On the other hand, a prosecutor may also look favorably upon someone who has no criminal or traffic background. Third, the prosecutor will look at the facts they have available from the police report and any video to determine whether an individual cooperated or if they were difficult for the police officer to deal with during the arrest. It may come as a surprise to some, but police officers have a fair amount of say in formulating a prosecutor’s offer. Finally, the prosecutor considers whether the law requires certain minimum fees, fines, community service, classes, or even prison time. During these negotiations, it is crucial to have an experienced defense attorney who is familiar with the statutory minimums and who knows how to best present mitigating circumstances to the prosecutor.

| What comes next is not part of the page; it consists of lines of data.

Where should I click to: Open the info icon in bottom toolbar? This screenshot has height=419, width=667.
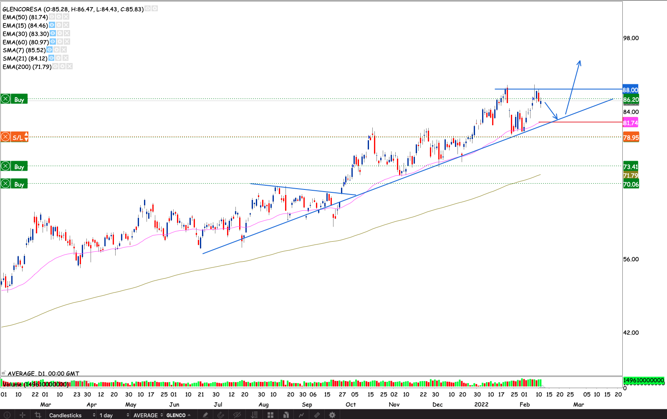[7, 415]
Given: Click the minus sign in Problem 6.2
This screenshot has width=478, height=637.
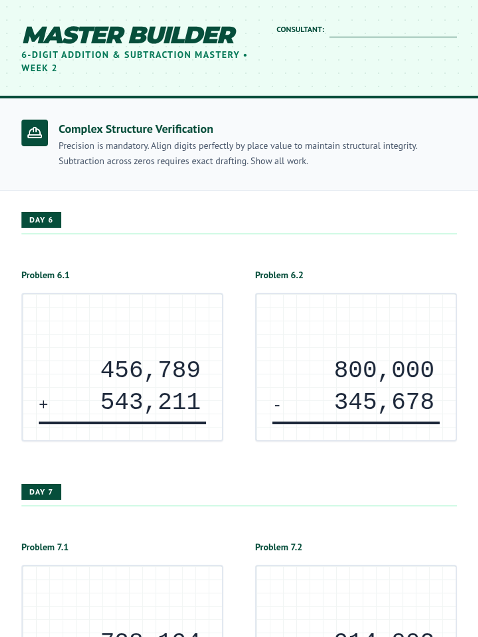Looking at the screenshot, I should [x=277, y=405].
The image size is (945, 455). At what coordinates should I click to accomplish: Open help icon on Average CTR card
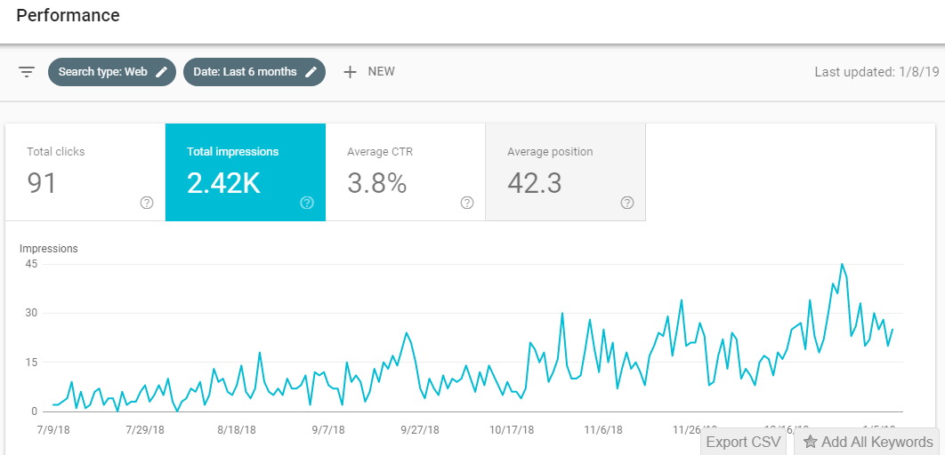467,203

Going to Trial When There’s No Agreement
If a plea agreement cannot be worked out, then the prosecutor is the one who will present the “State’s” case or the “People’s” case to the court during a bench or jury trial. In practice, this means the prosecutor will call their witnesses, which may include police officers and complaining witnesses to testify to what they observed. A criminal defense attorney will then be allowed to ask follow-up questions (or cross-examination) to try to expose flaws in the prosecutor’s case. The flaws pointed to by your attorney may be to attempt to introduce “reasonable doubt” into the mind of a jury or of a judge who is hearing the prosecutor’s case against the accused. After the prosecutor presents their case, the defense can present their own case, call their own witnesses, and introduce their own testimony. If a criminal trial results in a finding of guilty the judge will often ask the prosecutor what their recommendation on sentencing would be and if there are any factors in “aggravation,” which means any previous criminal or traffic convictions or any thing that makes a crime especially heinous. The judge will also ask a defense attorney for “mitigation,” which means anything making the crime more understandable – think, “I stole bread because my family was starving,” like the famous French musical Les Misérables. This brief blog post can only scratch the surface of what a prosecutor does daily and what an experienced defense attorney can do for you.